Despite Bachan Singh, the ""particular crime"" continues to play a more important role than the ""crime and criminal"" as is apparent from some of the

cases mentioned above. Standardization and categorization of crimes was attempted in Machhi Singh for the practical application of the rarest of

rare cases principle. This was discussed in Swamy Shraddananda. It was pointed out in paragraph 33 of the Report that the Constitution Bench in

Jagmohan Singh and Bachan Singh ""had firmly declined to be drawn into making any standardization or categorization of cases for awarding death

penalty"". In fact, in Bachan Singh the Constitution Bench gave over half a dozen reasons against the argument for standardization or categorization

of cases. Swamy Shraddananda observed that Machhi Singh overlooked the fact that the Constitution Bench in Jagmohan Singh and Bachan Singh

had ""resolutely refrained"" from such an attempt. Accordingly, it was held that even though the five categories of crime (manner of commission of

murder, motive for commission of murder, anti-social or socially abhorrent nature of the crime, magnitude of crime and personality of victim of

murder) delineated in Machhi Singh provide very useful guidelines, nonetheless they could not be taken as inflexible, absolute or immutable.

Indeed, in Swamy Shraddananda this Court went so far as to note in paragraph 48 of the Report that in attempting to standardize and categorize

crimes, Machhi Singh ""considerably enlarged the scope for imposing death penalty"" that was greatly restricted by Bachan Singh.

It appears to us that the standardization and categorization of crimes in Machhi Singh has not received further importance from this Court, although

it is referred to from time to time. This only demonstrates that though Phase II in the development of a sound sentencing policy is still alive, it is a

little unsteady in its application, despite Bachan Singh.

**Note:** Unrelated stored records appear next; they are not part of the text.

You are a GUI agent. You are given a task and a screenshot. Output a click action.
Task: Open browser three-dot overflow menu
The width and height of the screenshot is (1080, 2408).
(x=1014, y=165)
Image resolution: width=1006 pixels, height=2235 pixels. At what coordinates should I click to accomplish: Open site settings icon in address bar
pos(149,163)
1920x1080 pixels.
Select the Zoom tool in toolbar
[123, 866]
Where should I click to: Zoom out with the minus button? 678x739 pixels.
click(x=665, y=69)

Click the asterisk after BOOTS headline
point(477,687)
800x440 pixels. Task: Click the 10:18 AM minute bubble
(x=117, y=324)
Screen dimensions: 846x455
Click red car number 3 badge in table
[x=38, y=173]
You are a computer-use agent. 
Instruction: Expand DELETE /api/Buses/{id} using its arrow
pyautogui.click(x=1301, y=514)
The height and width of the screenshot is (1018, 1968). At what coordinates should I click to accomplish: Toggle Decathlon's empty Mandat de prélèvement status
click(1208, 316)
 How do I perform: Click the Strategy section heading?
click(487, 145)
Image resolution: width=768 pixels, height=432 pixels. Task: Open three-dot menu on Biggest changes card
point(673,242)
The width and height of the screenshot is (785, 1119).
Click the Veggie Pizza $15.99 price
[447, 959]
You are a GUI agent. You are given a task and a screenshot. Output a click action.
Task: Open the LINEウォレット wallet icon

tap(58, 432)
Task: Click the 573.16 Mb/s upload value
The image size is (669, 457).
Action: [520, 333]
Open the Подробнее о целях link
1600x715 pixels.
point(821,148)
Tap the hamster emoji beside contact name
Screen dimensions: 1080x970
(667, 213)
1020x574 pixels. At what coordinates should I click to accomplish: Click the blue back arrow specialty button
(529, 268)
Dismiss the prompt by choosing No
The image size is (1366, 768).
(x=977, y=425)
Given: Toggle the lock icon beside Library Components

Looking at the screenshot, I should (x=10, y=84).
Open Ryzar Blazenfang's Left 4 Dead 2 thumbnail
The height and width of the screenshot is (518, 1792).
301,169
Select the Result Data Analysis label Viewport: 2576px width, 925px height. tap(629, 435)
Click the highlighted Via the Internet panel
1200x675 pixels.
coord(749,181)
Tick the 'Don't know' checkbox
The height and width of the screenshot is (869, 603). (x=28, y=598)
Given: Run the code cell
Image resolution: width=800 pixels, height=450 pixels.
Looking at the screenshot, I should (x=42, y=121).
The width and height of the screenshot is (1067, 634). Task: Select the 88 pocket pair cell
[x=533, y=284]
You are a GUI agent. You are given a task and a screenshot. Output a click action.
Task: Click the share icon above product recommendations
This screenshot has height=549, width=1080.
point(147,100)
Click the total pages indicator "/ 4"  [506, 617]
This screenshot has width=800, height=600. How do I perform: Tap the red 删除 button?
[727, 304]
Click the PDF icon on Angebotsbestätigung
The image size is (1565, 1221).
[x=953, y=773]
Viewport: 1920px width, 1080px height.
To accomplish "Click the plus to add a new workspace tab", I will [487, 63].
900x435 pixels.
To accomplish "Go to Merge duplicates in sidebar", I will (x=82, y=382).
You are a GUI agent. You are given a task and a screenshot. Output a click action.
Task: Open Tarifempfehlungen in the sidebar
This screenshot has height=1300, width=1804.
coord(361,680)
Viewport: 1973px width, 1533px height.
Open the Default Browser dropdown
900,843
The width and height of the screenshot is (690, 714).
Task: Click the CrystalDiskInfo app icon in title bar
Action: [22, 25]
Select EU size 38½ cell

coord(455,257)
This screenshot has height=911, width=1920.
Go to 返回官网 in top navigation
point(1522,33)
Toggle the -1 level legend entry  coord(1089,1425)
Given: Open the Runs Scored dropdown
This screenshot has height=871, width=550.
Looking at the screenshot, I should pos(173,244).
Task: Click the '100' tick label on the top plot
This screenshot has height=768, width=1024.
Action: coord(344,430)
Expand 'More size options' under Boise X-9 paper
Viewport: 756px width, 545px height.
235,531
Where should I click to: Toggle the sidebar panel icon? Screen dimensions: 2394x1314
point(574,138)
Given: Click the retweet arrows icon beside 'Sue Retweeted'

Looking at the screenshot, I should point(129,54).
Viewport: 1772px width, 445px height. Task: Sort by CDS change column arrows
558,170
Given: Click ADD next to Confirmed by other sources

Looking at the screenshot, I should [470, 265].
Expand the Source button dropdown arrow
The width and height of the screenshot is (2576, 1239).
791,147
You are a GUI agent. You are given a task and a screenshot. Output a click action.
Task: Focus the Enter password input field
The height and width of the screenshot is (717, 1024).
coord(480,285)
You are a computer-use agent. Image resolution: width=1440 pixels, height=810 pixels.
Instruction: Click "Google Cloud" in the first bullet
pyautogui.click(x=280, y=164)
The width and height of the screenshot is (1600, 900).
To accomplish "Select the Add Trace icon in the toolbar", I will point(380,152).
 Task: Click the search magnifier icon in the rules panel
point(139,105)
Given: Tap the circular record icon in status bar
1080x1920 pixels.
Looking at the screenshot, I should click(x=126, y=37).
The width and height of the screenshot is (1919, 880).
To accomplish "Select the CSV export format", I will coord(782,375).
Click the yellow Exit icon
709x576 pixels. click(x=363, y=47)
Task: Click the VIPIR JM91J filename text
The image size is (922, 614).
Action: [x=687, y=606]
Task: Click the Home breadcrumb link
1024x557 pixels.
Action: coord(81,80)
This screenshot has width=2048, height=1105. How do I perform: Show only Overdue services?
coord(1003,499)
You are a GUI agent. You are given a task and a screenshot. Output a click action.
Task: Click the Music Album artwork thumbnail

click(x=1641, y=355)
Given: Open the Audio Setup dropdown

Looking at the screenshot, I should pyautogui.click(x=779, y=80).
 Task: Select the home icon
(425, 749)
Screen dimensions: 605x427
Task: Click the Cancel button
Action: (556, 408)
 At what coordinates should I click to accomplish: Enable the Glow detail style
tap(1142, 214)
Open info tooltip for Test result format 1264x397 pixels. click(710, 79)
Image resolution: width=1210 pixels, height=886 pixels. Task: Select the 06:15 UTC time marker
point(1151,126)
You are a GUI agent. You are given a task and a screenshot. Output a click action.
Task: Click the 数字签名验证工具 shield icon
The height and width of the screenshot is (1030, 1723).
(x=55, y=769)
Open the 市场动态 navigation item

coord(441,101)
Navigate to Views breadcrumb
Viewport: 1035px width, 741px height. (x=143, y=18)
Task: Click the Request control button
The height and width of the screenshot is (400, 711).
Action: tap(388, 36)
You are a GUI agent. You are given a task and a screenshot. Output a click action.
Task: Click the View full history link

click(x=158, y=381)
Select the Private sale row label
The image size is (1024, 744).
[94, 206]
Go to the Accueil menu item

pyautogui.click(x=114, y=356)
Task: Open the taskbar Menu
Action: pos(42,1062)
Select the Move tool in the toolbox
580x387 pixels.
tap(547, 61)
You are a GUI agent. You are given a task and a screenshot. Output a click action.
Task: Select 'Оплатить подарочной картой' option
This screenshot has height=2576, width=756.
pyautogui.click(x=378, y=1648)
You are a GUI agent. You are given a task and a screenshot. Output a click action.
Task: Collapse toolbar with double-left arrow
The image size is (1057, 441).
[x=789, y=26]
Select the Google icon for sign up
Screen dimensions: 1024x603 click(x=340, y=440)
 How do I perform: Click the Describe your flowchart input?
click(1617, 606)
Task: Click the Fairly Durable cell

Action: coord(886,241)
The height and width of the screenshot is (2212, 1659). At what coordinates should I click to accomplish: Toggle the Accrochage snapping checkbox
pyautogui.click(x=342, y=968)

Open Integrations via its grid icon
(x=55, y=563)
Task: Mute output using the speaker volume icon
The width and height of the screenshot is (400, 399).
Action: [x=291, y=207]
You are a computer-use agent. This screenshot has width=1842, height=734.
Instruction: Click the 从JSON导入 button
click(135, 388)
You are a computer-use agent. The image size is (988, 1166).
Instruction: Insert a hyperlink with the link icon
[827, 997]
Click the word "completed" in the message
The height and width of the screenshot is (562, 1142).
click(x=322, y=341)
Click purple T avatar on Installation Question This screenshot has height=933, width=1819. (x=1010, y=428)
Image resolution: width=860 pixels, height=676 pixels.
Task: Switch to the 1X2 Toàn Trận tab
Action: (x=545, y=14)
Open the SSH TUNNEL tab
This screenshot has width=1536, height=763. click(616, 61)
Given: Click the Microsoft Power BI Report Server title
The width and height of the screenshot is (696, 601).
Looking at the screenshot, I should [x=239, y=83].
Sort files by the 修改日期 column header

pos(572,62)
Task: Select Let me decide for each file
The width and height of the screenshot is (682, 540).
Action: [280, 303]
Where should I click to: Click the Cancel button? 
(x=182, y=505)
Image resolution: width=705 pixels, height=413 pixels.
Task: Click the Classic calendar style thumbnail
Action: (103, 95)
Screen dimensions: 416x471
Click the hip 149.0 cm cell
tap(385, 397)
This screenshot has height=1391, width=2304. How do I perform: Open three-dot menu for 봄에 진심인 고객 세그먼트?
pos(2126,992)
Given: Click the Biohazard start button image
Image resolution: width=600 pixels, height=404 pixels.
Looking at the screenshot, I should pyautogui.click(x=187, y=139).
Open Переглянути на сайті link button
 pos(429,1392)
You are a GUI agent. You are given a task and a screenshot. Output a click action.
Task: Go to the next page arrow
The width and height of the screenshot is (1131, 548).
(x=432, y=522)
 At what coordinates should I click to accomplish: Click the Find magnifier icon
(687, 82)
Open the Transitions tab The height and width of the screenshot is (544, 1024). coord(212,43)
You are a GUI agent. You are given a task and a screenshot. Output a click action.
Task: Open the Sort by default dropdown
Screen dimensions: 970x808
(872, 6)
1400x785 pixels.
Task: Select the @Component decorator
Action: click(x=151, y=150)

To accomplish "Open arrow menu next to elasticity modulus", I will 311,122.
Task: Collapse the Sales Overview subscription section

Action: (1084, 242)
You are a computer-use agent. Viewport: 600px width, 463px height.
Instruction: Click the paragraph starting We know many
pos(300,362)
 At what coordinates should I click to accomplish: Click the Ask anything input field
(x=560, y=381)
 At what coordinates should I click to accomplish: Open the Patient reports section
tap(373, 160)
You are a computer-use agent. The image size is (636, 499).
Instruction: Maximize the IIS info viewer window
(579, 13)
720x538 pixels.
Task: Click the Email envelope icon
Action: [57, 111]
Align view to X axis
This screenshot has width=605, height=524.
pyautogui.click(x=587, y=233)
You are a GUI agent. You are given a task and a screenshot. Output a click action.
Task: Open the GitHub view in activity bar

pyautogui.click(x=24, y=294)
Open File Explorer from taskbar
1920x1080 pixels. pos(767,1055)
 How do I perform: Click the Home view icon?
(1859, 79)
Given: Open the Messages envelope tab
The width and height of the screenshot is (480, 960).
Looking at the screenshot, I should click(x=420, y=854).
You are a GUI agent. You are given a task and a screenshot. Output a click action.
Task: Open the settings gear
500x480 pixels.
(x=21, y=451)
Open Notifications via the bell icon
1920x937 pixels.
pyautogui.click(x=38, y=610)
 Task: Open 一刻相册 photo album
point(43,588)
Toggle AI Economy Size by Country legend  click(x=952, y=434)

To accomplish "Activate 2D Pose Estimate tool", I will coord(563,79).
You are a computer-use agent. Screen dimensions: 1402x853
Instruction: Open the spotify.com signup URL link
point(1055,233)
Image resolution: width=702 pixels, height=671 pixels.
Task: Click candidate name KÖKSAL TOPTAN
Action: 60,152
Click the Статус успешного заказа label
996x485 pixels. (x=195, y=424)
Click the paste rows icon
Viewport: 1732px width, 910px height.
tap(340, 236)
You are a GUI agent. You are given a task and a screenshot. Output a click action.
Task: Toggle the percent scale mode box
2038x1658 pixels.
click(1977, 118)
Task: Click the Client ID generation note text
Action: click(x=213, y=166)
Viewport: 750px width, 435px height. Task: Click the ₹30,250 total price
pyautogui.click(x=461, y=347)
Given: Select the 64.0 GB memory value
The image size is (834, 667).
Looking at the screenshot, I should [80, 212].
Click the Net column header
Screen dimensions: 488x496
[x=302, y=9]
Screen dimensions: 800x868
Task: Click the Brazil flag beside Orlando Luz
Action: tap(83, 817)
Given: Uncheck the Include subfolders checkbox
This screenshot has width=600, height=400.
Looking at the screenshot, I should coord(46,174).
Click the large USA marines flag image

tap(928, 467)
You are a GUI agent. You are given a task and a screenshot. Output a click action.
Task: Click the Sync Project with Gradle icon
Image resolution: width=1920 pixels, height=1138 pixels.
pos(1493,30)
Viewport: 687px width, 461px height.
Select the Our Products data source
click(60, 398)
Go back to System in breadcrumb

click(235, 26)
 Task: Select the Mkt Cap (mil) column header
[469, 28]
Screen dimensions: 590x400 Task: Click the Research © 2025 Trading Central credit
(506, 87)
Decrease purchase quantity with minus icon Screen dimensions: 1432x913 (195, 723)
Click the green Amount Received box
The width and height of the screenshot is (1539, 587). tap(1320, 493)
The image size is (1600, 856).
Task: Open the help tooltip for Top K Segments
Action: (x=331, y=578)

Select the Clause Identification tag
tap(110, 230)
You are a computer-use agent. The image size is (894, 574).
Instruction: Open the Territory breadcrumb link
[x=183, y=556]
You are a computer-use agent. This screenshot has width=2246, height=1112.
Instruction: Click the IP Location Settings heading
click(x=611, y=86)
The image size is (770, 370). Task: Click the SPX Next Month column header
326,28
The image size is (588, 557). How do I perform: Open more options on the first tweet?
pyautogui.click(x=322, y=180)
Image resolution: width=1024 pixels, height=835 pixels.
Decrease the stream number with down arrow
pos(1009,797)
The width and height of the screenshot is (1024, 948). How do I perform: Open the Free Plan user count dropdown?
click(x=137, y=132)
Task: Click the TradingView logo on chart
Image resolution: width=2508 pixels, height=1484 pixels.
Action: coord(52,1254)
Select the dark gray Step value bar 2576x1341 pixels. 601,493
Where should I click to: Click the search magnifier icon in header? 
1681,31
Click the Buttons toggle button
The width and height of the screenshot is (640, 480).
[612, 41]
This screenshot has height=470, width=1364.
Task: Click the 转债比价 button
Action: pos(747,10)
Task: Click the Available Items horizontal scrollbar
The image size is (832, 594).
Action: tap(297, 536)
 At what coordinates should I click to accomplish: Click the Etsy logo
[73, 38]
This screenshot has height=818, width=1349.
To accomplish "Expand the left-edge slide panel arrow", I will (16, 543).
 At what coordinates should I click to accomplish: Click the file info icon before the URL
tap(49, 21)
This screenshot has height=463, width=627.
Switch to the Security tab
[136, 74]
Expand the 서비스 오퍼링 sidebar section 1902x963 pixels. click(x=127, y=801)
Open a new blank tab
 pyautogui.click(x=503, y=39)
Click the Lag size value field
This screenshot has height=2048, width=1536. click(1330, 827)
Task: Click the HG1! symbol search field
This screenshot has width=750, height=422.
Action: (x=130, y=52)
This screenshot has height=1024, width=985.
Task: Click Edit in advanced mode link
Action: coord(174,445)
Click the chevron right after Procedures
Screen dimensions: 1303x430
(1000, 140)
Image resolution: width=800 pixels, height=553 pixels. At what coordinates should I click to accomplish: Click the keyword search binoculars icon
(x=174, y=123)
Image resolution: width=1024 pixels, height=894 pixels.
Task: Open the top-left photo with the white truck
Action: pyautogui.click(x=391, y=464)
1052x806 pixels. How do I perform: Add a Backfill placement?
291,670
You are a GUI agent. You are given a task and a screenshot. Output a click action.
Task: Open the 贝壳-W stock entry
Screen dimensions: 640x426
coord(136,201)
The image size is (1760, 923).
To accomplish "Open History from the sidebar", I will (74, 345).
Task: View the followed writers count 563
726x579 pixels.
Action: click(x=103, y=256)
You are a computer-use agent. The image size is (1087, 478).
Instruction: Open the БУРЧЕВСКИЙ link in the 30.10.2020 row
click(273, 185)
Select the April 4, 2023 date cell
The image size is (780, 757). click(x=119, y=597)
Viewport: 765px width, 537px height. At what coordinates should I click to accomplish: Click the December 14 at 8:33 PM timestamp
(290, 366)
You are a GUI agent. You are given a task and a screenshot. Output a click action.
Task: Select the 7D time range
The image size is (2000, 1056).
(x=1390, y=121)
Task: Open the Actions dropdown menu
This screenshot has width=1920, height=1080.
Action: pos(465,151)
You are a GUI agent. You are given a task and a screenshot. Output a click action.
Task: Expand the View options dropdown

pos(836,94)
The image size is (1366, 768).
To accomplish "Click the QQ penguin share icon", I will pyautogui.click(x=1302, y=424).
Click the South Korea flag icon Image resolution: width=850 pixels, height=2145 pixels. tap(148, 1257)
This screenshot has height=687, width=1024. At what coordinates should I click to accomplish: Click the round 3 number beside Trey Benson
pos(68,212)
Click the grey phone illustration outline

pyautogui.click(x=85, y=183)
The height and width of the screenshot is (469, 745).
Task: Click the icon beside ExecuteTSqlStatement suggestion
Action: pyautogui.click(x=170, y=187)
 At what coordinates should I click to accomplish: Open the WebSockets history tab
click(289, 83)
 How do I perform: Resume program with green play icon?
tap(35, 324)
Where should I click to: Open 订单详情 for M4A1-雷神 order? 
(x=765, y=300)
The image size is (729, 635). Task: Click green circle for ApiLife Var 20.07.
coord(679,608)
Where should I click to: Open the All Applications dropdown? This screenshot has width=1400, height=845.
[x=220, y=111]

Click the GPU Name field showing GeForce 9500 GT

41. In the present case the appellant has no criminal history and while hearing on the point of sentence by the trial court, has submitted that he has

three daughters aged about 21, 18 and 16 years and one son aged about 10 years and there is none else to take care of him. It is also relevant to

mention that the appellant also belongs to the family of complainant and it was not a planned assault. It also appears from the factual scenario that

after assaulting the three persons, the appellant had climbed over the water tank and had not escaped from the spot In view of Lehna Vs. State of

Haryana, and Gyasuddin Khan @ Md. Gyasuddin Khan Vs. The State of Bihar, , the mental condition or state of mind of the accused is one of

the factors that can be taken into account in considering the question of sentence. It appears that killing of father and mother of the complainant and

shooting of uncle of complainant was without premeditation and without any motive whatsoever and it appears to be an act done out of panic

reaction due to quarrel in between the children, therefore, it is not one of the rarest of rare cases where death sentence should be awarded.

42. For the facts and circumstances mentioned above, the conviction of appellant for the offences punishable under Sections 302, 449 I.P.C. and

Section 27 Arms Act is upheld but the death penalty awarded to the appellant is converted into sentence of life imprisonment. All the sentences

shall run concurrently. As Reference is rejected. The appeal is partly allowed.